## [What to produce]
Please count the lines in the rows below that contain the string "agent", matching case exactly. Reply with only the number.

## [Supplied information]
-- -- --
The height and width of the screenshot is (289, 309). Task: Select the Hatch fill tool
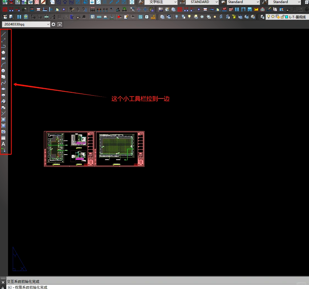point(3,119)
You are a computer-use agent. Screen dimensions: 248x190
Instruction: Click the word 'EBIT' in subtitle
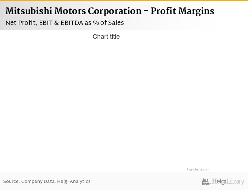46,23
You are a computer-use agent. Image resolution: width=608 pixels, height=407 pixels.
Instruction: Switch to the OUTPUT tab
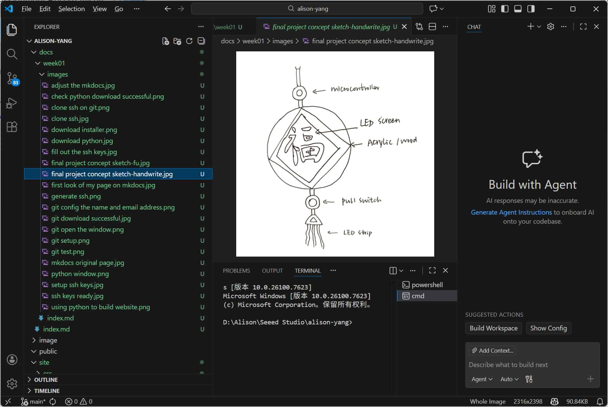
-- -- --
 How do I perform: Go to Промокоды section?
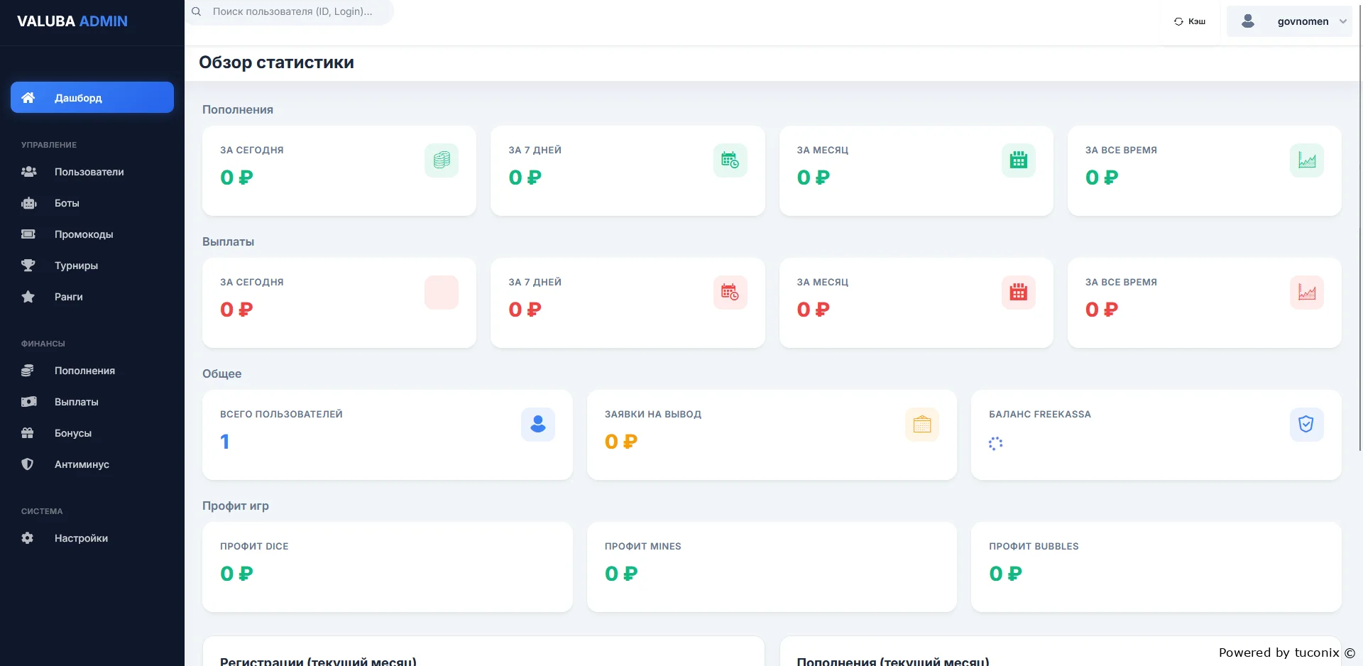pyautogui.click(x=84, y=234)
-- -- --
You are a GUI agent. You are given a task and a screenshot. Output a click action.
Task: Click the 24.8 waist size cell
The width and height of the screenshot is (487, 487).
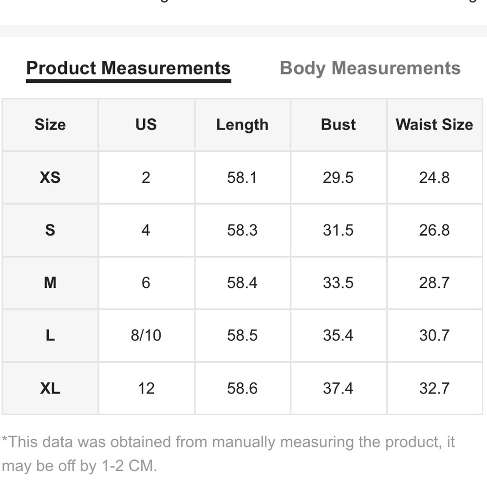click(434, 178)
-- -- --
## [Task result]
3